◆ EXERCISE
Match the word "computer". Return each line of the data below where it appears.

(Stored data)
"""

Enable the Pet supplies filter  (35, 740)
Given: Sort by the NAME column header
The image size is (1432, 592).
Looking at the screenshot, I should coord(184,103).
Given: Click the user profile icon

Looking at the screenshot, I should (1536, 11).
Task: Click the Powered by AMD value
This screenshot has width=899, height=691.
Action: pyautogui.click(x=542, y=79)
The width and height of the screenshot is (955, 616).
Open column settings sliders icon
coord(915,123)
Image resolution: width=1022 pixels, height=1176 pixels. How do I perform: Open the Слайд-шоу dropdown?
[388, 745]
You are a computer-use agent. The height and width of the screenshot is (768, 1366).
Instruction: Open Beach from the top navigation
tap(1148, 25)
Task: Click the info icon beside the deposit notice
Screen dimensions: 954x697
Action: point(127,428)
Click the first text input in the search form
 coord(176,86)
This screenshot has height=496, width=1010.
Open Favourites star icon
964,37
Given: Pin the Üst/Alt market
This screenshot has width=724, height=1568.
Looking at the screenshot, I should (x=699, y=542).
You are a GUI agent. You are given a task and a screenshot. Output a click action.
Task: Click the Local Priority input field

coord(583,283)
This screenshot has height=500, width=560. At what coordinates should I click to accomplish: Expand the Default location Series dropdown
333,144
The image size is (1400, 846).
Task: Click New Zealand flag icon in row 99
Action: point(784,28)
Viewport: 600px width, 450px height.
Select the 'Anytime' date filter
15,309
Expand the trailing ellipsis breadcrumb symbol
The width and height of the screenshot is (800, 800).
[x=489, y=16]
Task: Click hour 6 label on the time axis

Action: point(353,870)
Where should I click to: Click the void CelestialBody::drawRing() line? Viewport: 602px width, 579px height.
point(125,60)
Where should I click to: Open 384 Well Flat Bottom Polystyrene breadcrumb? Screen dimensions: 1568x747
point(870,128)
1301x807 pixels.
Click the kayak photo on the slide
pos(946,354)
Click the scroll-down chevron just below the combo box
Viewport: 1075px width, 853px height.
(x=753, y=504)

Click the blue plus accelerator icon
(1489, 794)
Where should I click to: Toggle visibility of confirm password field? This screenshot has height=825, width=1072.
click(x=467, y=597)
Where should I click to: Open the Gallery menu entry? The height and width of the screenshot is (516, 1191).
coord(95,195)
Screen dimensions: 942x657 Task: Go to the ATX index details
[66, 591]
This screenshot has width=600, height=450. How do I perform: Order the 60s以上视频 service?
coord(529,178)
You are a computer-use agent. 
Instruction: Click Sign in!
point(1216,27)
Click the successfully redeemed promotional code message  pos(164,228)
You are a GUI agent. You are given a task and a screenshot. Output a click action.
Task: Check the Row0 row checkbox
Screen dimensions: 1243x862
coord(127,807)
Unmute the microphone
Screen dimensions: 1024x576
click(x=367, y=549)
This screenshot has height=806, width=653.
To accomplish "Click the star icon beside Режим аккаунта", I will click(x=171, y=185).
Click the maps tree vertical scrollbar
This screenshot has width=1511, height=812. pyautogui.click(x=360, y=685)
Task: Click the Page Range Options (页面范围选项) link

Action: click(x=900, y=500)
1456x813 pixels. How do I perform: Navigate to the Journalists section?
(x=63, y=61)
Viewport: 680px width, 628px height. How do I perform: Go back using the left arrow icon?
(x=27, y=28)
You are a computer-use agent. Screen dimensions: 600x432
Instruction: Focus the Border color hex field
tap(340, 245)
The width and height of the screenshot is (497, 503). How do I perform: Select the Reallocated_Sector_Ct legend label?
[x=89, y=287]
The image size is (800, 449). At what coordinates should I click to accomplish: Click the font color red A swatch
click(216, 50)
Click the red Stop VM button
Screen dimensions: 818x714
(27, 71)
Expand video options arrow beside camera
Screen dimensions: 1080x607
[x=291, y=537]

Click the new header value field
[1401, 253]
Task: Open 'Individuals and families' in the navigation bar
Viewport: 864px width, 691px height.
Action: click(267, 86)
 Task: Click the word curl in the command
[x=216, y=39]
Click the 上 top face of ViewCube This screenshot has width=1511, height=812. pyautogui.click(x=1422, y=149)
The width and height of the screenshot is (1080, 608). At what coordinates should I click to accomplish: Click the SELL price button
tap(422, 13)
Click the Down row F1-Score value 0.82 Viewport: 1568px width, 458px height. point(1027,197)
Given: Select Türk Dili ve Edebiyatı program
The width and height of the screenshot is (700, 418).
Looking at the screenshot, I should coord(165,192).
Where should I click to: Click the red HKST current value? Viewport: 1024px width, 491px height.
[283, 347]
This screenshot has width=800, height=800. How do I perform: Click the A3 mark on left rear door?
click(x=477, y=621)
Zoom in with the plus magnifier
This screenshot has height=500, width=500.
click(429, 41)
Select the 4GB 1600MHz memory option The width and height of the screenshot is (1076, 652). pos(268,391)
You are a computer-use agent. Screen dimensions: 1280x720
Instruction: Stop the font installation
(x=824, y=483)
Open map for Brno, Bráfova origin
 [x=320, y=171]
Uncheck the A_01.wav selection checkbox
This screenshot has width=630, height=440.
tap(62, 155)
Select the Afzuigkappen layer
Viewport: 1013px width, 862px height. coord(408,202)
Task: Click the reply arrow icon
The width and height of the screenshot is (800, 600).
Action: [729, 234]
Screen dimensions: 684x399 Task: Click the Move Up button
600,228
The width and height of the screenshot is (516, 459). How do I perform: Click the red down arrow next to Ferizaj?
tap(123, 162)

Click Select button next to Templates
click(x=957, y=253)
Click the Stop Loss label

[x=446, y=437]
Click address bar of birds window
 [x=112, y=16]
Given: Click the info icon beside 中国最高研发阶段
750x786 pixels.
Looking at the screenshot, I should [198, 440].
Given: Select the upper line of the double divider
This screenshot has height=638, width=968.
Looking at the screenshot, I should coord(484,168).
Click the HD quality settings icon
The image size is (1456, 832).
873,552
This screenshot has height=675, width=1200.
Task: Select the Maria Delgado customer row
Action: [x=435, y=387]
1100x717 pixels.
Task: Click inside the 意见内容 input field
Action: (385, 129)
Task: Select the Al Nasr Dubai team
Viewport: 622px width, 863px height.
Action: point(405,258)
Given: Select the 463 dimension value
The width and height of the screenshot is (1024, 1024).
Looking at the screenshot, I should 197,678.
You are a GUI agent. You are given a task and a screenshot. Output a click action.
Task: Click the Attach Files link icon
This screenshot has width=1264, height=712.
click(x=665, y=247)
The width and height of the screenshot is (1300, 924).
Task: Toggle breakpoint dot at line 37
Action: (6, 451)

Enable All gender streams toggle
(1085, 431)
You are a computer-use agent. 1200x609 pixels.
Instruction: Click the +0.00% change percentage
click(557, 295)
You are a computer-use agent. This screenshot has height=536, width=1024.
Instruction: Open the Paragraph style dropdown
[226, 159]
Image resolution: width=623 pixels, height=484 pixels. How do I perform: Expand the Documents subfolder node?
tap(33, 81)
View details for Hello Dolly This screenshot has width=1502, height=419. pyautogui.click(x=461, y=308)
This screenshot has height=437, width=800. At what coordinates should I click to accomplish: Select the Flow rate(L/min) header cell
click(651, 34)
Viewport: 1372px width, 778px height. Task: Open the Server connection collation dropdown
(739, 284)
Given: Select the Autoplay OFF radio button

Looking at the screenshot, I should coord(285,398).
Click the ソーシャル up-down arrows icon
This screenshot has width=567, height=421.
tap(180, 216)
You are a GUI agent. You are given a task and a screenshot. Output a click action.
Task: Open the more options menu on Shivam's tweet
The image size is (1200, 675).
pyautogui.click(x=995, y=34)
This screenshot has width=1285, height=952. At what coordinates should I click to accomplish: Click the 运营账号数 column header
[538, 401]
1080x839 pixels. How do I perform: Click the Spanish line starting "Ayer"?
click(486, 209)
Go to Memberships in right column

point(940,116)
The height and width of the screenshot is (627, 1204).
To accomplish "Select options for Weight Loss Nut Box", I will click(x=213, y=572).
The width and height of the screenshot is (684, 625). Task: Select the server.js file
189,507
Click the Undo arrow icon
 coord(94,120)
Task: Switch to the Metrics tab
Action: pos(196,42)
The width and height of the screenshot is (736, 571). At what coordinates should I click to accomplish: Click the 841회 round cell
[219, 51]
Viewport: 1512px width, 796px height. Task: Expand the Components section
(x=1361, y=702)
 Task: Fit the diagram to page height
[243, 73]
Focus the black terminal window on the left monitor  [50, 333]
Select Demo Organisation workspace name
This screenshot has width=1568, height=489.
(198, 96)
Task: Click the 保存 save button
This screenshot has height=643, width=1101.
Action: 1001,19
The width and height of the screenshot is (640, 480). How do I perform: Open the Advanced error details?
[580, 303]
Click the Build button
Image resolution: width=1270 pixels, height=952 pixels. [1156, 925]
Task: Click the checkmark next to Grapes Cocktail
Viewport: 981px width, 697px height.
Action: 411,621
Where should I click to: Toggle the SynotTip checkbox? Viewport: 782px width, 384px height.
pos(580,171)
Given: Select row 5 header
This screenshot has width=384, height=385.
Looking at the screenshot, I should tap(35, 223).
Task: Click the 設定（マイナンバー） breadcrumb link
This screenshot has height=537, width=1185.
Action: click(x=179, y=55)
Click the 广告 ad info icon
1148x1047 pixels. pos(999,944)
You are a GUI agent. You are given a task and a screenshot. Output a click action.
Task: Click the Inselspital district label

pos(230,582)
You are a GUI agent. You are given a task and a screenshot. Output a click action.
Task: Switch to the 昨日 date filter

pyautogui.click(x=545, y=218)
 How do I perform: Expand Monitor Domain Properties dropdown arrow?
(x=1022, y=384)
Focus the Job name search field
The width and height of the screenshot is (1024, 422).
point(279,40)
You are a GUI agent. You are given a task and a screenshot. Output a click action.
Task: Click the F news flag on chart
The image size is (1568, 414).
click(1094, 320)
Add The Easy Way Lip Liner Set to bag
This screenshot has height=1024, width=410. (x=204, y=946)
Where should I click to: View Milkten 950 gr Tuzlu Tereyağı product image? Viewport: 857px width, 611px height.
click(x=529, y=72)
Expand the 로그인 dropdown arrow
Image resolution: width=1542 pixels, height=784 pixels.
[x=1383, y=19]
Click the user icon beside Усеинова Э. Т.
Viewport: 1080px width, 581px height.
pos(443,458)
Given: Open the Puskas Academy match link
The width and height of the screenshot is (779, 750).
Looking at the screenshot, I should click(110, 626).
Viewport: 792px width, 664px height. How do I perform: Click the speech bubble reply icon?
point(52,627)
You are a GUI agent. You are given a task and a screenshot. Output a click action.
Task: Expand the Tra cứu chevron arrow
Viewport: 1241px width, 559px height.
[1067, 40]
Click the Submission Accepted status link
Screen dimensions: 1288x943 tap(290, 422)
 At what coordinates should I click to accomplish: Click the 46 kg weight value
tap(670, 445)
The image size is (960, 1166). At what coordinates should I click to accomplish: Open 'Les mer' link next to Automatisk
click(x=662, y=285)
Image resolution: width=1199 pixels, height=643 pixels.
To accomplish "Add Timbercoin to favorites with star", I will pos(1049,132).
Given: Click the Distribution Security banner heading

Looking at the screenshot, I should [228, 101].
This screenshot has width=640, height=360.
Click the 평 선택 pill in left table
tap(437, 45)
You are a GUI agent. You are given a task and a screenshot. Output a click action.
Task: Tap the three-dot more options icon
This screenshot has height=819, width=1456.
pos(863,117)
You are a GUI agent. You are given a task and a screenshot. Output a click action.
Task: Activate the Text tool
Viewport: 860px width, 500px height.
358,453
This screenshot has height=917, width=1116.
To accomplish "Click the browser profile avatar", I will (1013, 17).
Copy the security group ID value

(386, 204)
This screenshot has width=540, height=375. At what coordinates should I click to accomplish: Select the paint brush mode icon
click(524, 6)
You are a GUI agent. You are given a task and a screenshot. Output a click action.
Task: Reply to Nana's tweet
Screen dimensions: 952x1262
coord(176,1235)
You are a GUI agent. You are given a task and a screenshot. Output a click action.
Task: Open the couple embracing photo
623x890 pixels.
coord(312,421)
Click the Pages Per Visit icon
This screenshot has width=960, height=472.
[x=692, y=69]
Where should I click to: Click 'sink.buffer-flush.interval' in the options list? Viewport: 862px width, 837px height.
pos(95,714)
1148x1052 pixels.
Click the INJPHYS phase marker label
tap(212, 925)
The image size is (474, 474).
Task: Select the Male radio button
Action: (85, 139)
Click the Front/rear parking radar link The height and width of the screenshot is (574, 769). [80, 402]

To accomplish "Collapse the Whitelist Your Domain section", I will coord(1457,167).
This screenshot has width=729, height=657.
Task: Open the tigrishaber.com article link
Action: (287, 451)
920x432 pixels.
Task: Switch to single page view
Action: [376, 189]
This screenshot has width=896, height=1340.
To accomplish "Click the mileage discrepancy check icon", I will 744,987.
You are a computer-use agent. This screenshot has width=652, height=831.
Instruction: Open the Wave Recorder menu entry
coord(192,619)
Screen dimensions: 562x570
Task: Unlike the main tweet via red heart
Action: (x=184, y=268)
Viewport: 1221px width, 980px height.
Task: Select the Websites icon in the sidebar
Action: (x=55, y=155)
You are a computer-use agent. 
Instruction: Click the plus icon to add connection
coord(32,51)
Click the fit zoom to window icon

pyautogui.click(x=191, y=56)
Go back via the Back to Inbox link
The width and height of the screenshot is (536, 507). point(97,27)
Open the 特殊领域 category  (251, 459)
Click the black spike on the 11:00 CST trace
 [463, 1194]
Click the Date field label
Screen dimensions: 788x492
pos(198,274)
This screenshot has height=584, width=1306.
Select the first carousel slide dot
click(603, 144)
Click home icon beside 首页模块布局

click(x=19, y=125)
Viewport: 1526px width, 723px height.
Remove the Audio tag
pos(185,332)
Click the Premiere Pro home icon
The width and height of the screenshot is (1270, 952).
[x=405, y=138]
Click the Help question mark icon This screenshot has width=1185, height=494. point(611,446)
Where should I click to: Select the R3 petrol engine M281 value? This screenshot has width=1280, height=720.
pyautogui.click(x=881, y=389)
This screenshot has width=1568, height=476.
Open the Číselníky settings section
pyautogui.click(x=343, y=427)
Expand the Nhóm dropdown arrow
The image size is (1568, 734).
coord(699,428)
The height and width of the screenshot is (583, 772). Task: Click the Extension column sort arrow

"""

◆ SOLVED EXERCISE
You are a computer-use agent. The height and width of the screenshot is (768, 1366).
You are a computer-use agent. 
You are a computer-use agent. Screen dimensions: 600x432
You are a computer-use agent. Screen dimensions: 1280x720
You are a computer-use agent. 1200x609 pixels.
You are a computer-use agent. This screenshot has height=536, width=1024.
You are a computer-use agent. This screenshot has width=652, height=831.
You are a computer-use agent. 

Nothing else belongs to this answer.